Containing Vitamin C, manganese, potassium and calcium (depending on where the fruits originate from), persimmons must be eaten when fully ripe to enjoy their sweetness (and to avoid a mouthful of a very chalky fruit that will make your mouth pucker). When I first tried a persimmon from my aunt’s Sacramento backyard, I thought they tasted better than pudding. You can also mix them into an actual pudding, a pie and bread (as my aunt used to do).
Bypass those bottles of pomegranate juice and go for the real thing. Slice open one of the fruits to find the arils, the ruby red seed packs that contain antioxidants and also tannins, which have been shown to lower “bad” cholesterol and to be beneficial for your heart.

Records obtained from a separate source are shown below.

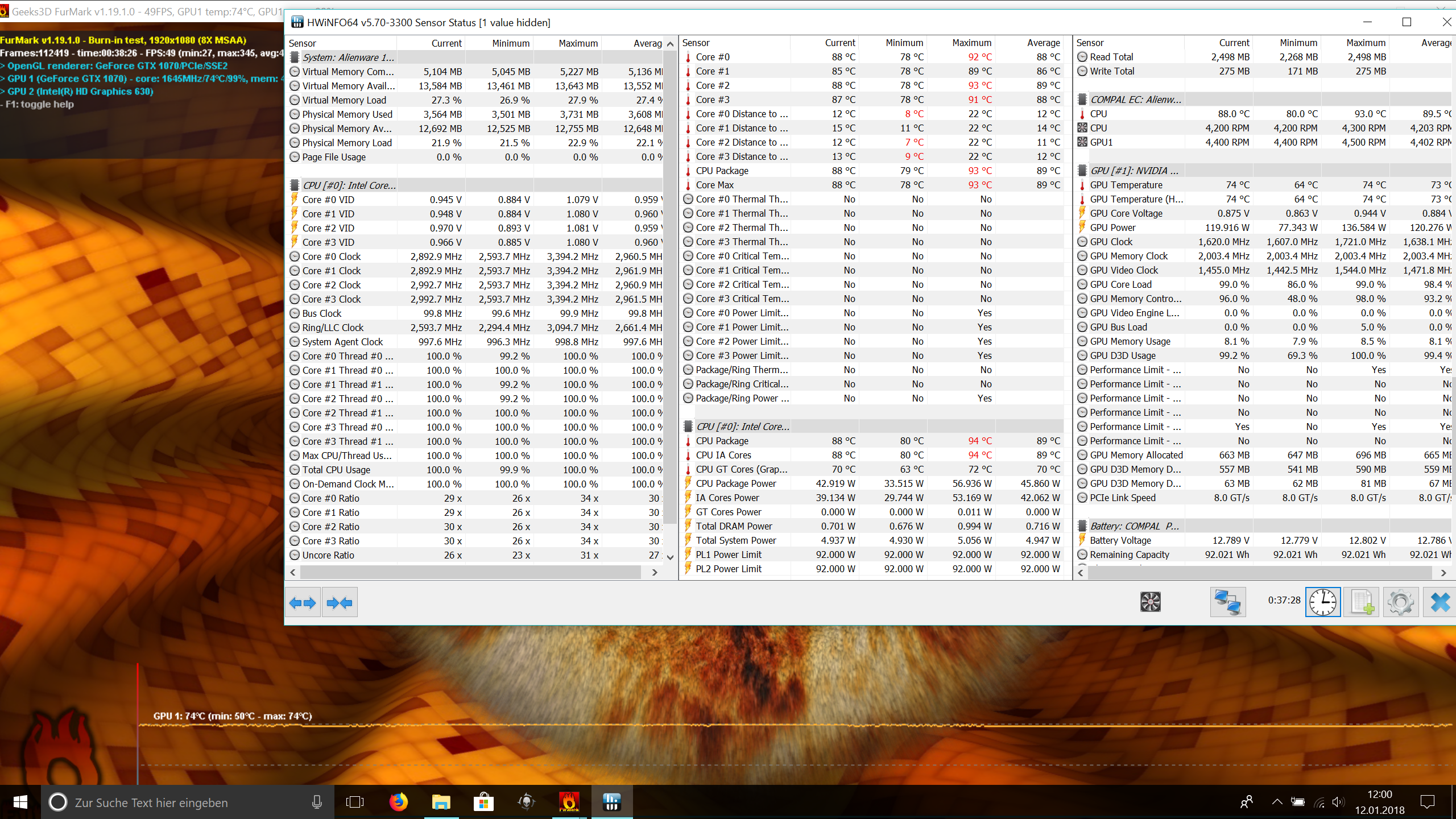Open the HWiNFO settings gear icon
Viewport: 1456px width, 819px height.
point(1400,602)
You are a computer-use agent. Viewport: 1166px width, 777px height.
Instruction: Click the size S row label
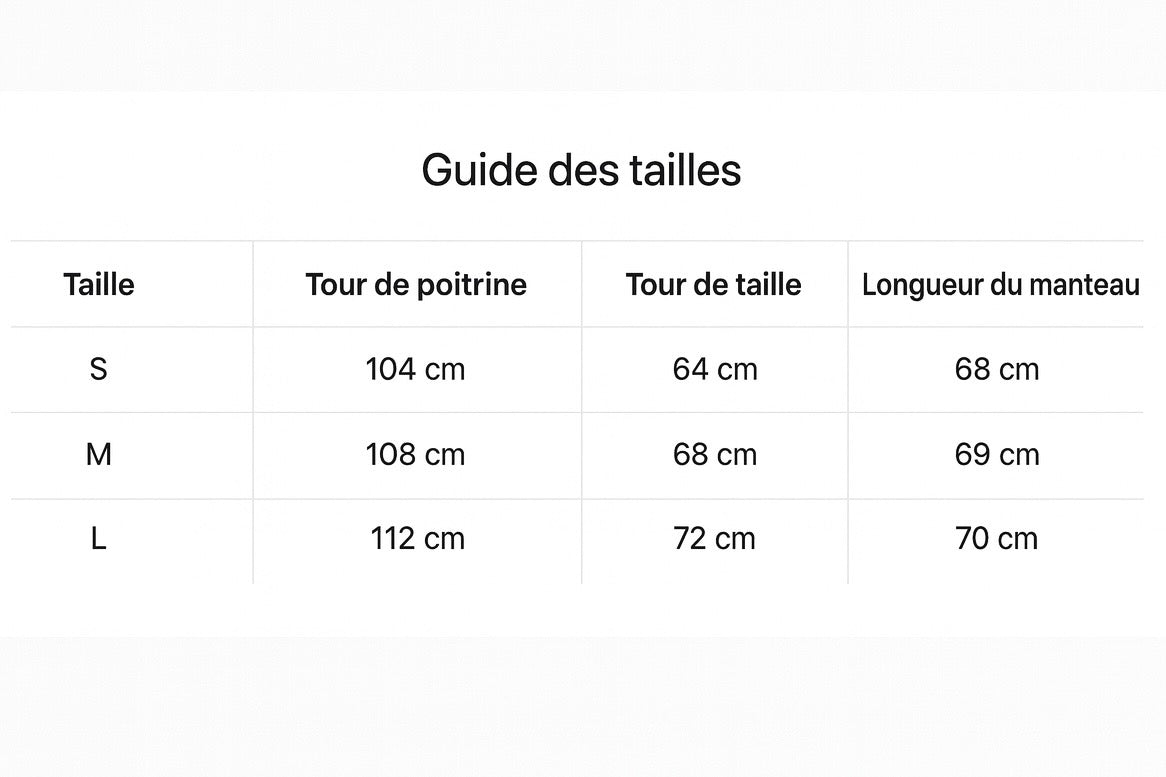pos(98,370)
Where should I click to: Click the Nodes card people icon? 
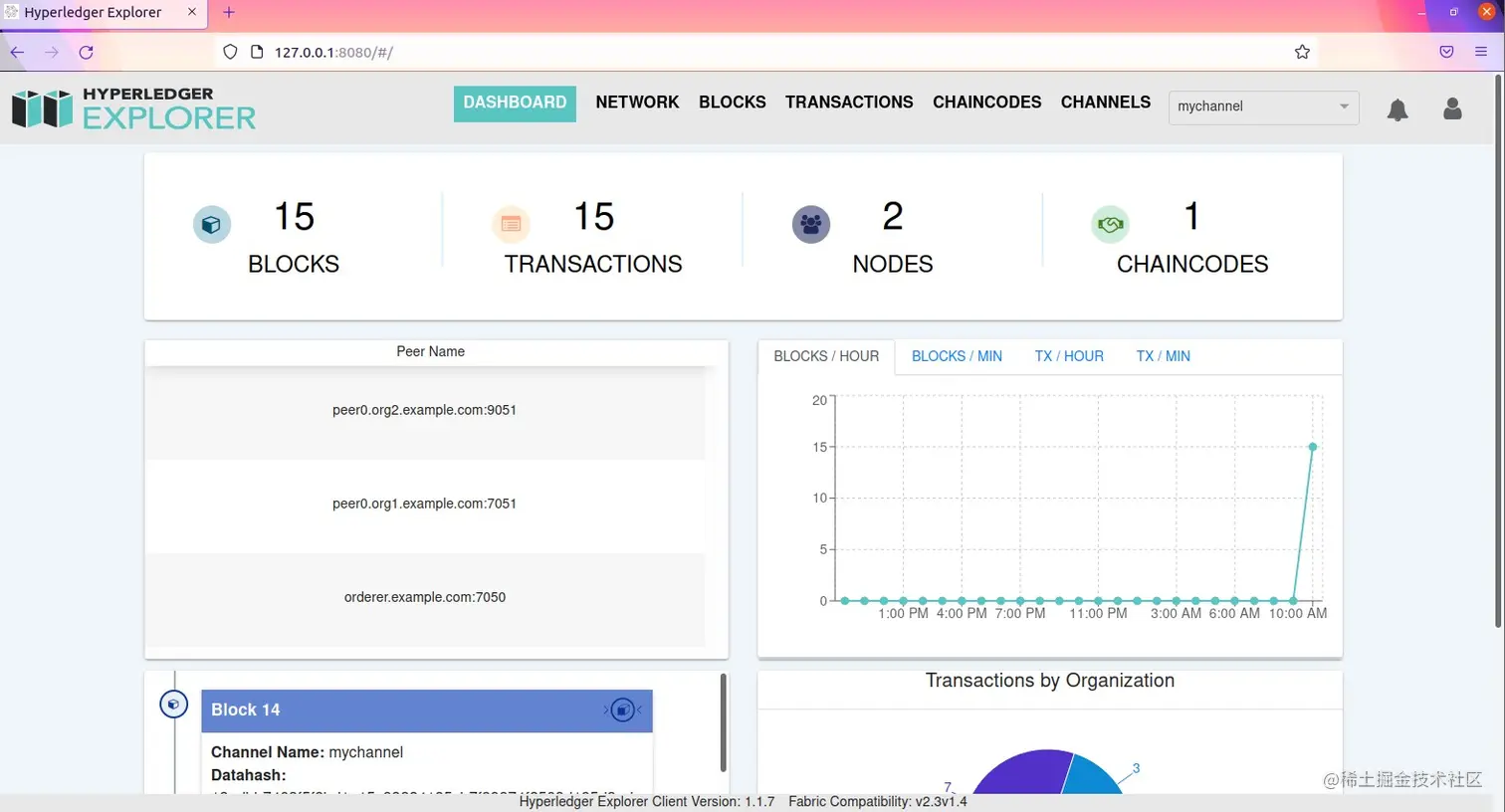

It’s impossible not to mention pumpkins, which have many uses besides carving (if you celebrate Halloween). Half a cup of pumpkin contains vitamin A in the form of beta carotene and about 10 percent of your daily dose of potassium. Pumpkin seeds also contain their share of healthy fats and oils. Don’t forget other dark orange vegetables including butternut squash, carrots and sweet potatoes — their deep orange color says fall like nothing else.
10. Red Wine
Consumed in moderation, red wine has been linked to keeping your heart healthy by increasing levels of “good” cholesterol and preventing artery damage. Scientists aren’t sure why but suspect that antioxidants — flavonoids or a substance called resveratrol — may play a part. If you’d prefer to avoid alcohol, purple grape juice and non-alcoholic red wine have also been shown to have some of red wine’s benefits.